Organisations et personnalités signent une pétition pour rejeter l'implication de l'armée dans le domaine civil

JAKARTA - Un total de 58 organisations de la société civile, avec 274 individus de diverses origines, ont signé une pétition de la société civile demandant au gouvernement d’arrêter la participation de l’armée dans les affaires civiles aujourd’hui. Ils ont également demandé à la TNI de reprendre ses fonctions, à savoir s’occuper de la défense du pays.

« Ce régime gouvernemental a politiquement utilisé l’armée pour ses intérêts pragmatiques de pouvoir et d’intérêts de projet du régime », lit-on dans la pétition citée mercredi 29 juillet.

Ils estiment que la démocratie et la liberté civique en Indonésie sont menacées par l'élargissement du rôle de l'armée dans la vie sociale et politique. Parmi les groupes de la société civile qui ont signé la pétition figurent Imparsial, KontraS, YLBHI, Indonesia Corruption Watch (ICW) jusqu'à la Fondation Lembaga Konsumen Indonesia (YLKI).

Il y a plusieurs choses qui ont été soulignées, notamment la participation de la TNI à un certain nombre de programmes gouvernementaux, tels que le Programme de repas nutritifs gratuits (MBG), la coopérative Desa Merah Putih, le Groupe de travail sur l’ordre dans les zones forestières jusqu’à la sécurité des manifestations. Selon les organisations et les organisations de la société civile, la participation de l’armée à des fonctions non militaires est contraire à la mission constitutionnelle qui place la TNI comme instrument de défense de l’État, et non comme agent de développement ou d’application de la loi.

Les signataires estiment également que l'élargissement de ce rôle pourrait potentiellement réduire le professionnalisme de la TNI dans l'exécution de ses tâches de défense.

« Nous pensons que la militarisation civile a eu un impact significatif sur la violence contre les civils », indique la pétition.

Ils citent les données de la Commission pour les personnes disparues et les victimes de violence (KontraS) qui ont enregistré 44 incidents de violence impliquant des membres de l’armée nationale de janvier à avril 2026. Parmi ces incidents, 33 civils ont été victimes, 36 ont été blessés et 22 autres sont décédés.

Selon les signataires, cette situation a eu lieu après que la Chambre des représentants a promulgué la révision de la loi sur la TNI. Ils estiment que l’élargissement du rôle militaire ne crée pas de sécurité, mais élargit l’espace d’intimidation et de peur au sein de la société.

La pétition met également en lumière le plan de formation d’un 750e bataillon territorial de construction (BTP), comme l’a déjà dit le ministre de la Défense Sjafrie Sjamsoeddin.

Ils estiment que cette politique a le potentiel d'élargir le commandement territorial et de relancer la pratique du double emploi militaire qui a eu lieu par le passé.

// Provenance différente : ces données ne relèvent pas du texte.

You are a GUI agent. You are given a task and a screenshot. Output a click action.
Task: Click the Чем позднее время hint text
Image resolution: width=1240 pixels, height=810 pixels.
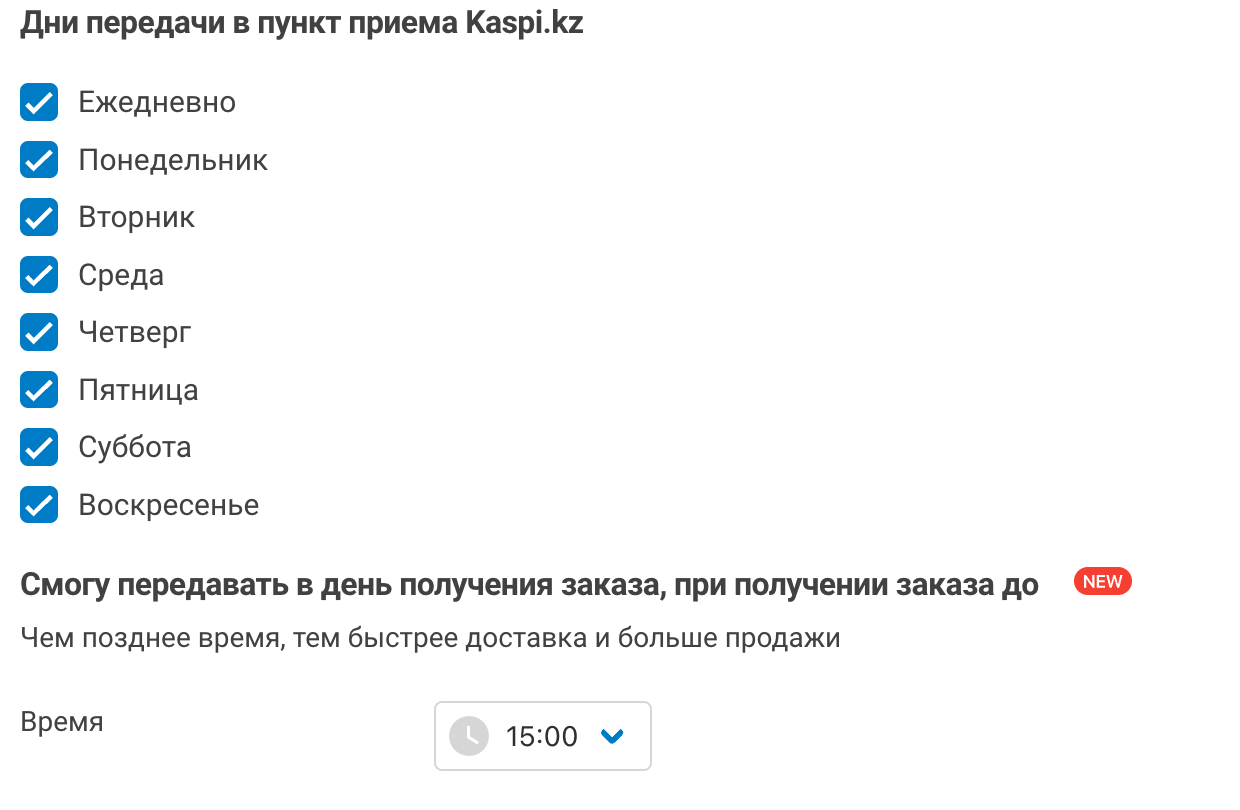click(430, 638)
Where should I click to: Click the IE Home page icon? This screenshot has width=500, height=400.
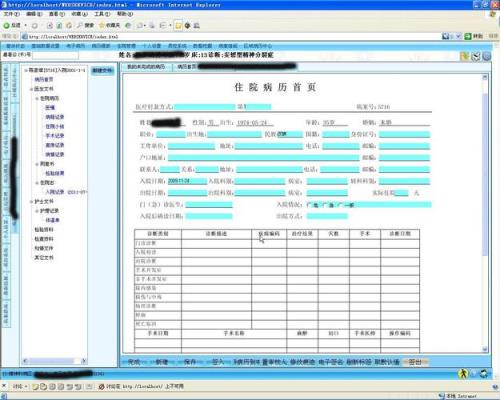pos(69,25)
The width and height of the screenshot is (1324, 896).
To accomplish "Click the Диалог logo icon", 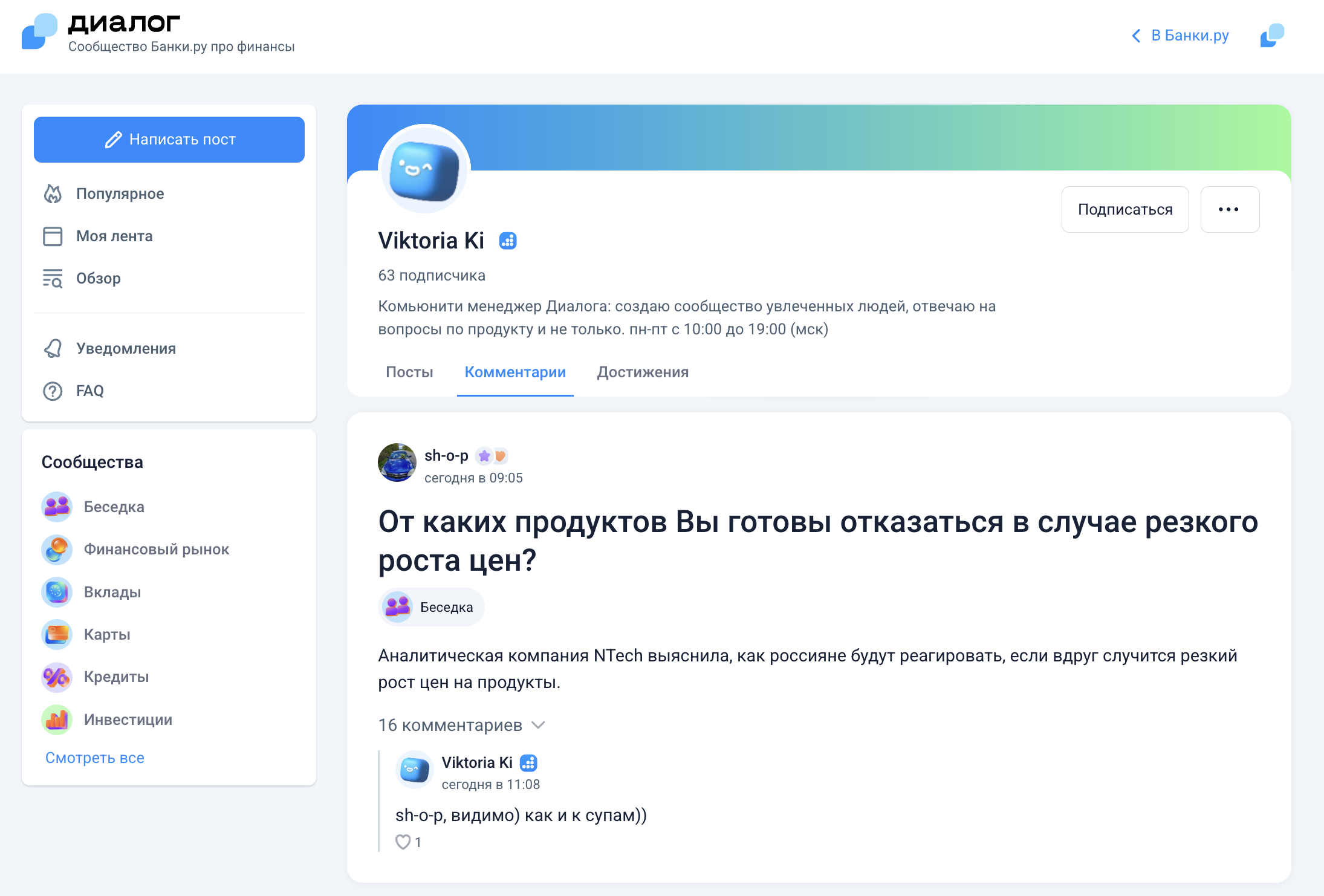I will click(39, 31).
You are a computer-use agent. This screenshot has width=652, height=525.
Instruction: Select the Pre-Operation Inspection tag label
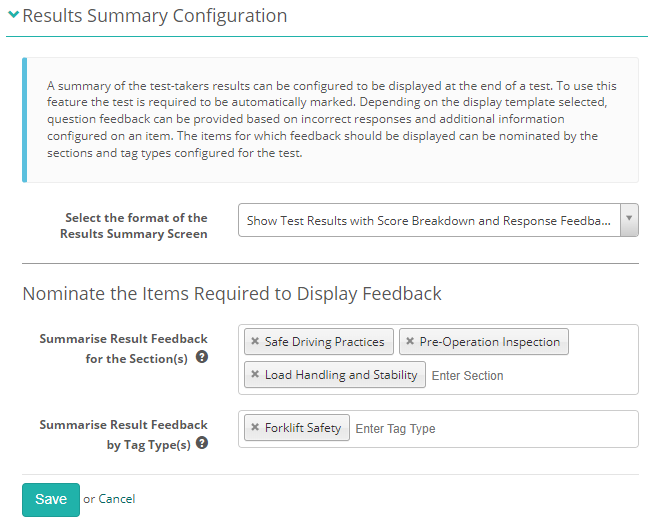pos(490,342)
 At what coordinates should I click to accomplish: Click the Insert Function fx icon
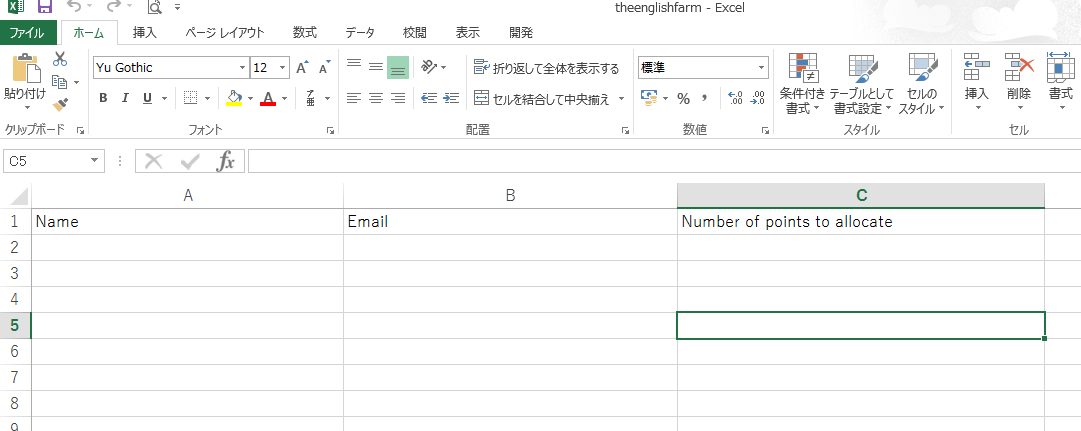coord(227,161)
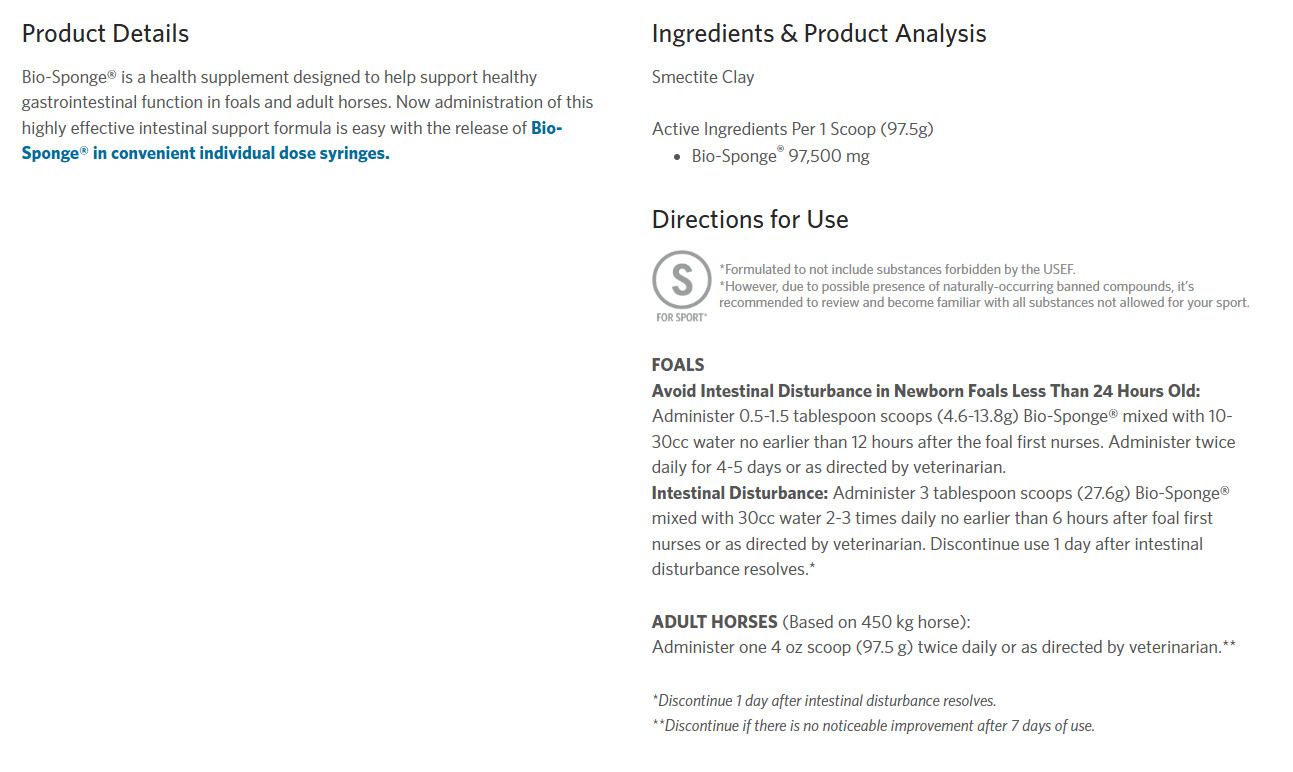1293x772 pixels.
Task: Click the 'gastrointestinal function in foals' description line
Action: tap(307, 102)
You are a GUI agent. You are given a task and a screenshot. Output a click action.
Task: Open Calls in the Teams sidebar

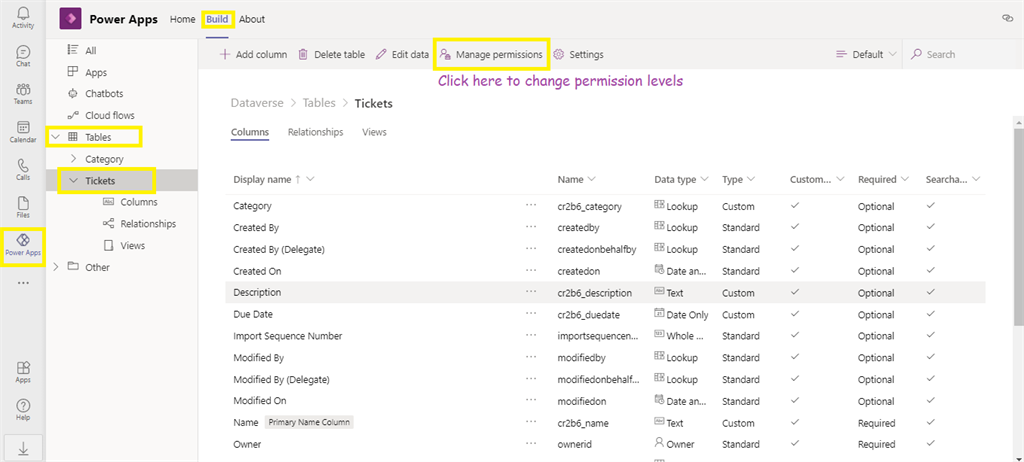[x=22, y=169]
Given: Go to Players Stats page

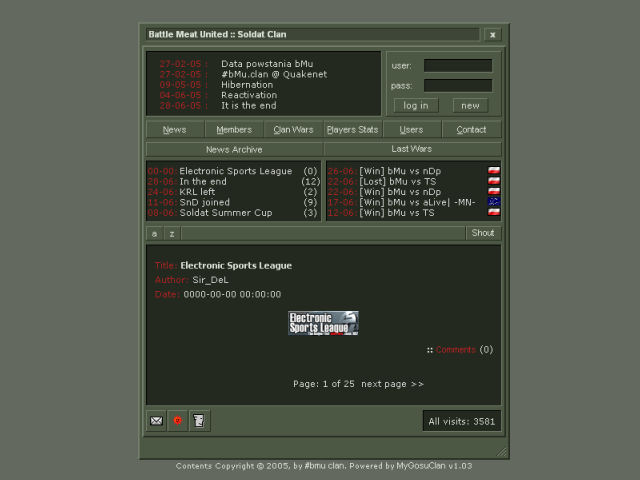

« L’expansion des BTP et le commandement territorial orienté vers le développement éloignent en fait la TNI de son mandat professionnel en tant qu’instrument de défense de l’État », écrit la pétition.

En outre, les signataires estiment que la construction d'un bataillon territorial peut également déclencher des conflits agraires car elle est liée aux besoins en terres. Cette situation est inquiétante et peut mener à des actes d'intimidation, de criminalisation, d'expulsion et de violence contre les personnes qui défendent leur espace de vie.

Selon eux, la construction de BTP et l'expansion du commandement territorial ont le potentiel d'entraver l'amélioration du bien-être des soldats, la modernisation des principaux outils du système d'armement (alutsista), ainsi que les efforts pour construire une armée professionnelle.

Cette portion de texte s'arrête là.